Objective => In the comment thread about unions below, rewrite the passage between "Presuming they do" and "they cease being.", inclusive, replacing "profits" with "earnings".

Provided text =>
+++
Notice how the unions have have to lie to people to trick them into something. If unions are so great, based on the merits, just why would they need to lie to be successful?
The “free choice” act is anything but.
Just shows you, once again, what losers those union punks are.

Patrick
Patrick
16 years ago

Doesn’t sound like either “free” or “choice”.
Yeah, if a union is such a good thing for the people, what’s so hard about simply calling a meeting during non-business hours, get a majority to sign the cards and off you go. If they do that, I have zero problem with the place being unionized, however with an open shop. If someone people don’t want to be union and don’t want any of the benefits of union and negotiate individually with the employer, I have no problem with that. It is funny how unions need to resort to thuggery to achieve their goals.

rhody
rhody
16 years ago

Companies have no problem using strongarm tactics to keep unions out. That’s why EFCA was created.
If you want a better alternative, it’ll require fair play from BOTH sides.

Mike Cappelli
Mike Cappelli
16 years ago

rhody,
What’s wrong with using the same system we use to pick our president?

Ragin' Rhode Islander
Ragin' Rhode Islander
16 years ago

Employees have little to fear from employers – it’s the union thugs that they have to worry about!
In 2003 this is what the National Labor Relations Board got the Teamsters to “consent” to stop doing during an organizing drive:
http://www.labourtalk.org/forms/teamsters_NLRB_posting.pdf
In part:
“WE WILL NOT use or threaten to use a weapon of any kind, including but not limited to guns, knives, slingshots, rocks, ball bearings, liquid-filled balloons or other projectiles, picket signs, sticks, sledge hammers, bricks, hot coffee, bottles, two by fours, lit cigarettes, eggs, or bags or balloons filled with excrement against any non-striking Overnite employee or security guard in the presence any Overnite employee.”
“WE WILL NOT threaten to kill or inflict bodily harm, make throat slashing motions, make gun pointing motions, challenge or threaten to fight or assault employees, threaten to sexually assault non-striking employees or their family members, threaten to follow non-striking employees to their homes, use racial epithets or obscene gestures at non-striking employees or otherwise threaten unspecified reprisals on any non-striking employee of Overnite or any member of his or her family or any employee of a neutral employee doing business with Overnite, or on any security guard, supervisor or manager of Overnite or neutral employers doing business with Overnite in the presence of employees.”

rhody
rhody
16 years ago

Oh, those Teamsters. In my business, companies pretty much give the Teamsters whatever they want because the unions on my end of the business are the ones targeted by CEOs, boards, union-busting law firms, etc.
Believe me, there are plenty of union folks like me who are interested merely in fairness but get painted with the same brush as those guys.

Will
16 years ago

“Companies have no problem using strongarm tactics to keep unions out.”
Presuming they do (show me the evidence), why shouldn’t they? They’re just trying to protect their company. Remember, they own it.
A company’s primary raison d’etre is to generate profits for the owners/shareholders. When they stop doing that for a long enough period of time, they cease being.
Even presuming what you said was factually correct, how exactly would two wrongs make a right?
The EFCA is fundamentally undemocratic, if not anti-American. That type of overt coercion and intimidation has no place in a free society. If unions are so great, you shouldn’t need to force one on a company and its workers, especially on those who don’t want it.
+++
Given entries =>
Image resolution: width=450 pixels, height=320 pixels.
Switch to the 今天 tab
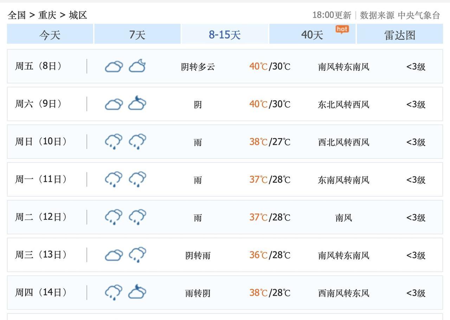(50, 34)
+++
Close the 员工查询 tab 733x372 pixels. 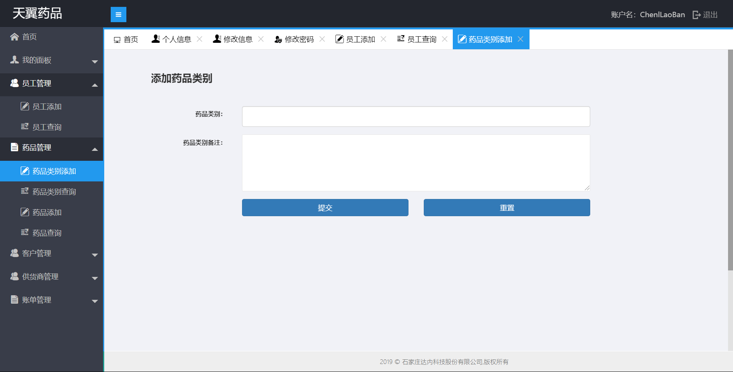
+++
Solution to the problem =>
Presuming they do (show me the evidence), why shouldn’t they? They’re just trying to protect their company. Remember, they own it.
A company’s primary raison d’etre is to generate earnings for the owners/shareholders. When they stop doing that for a long enough period of time, they cease being.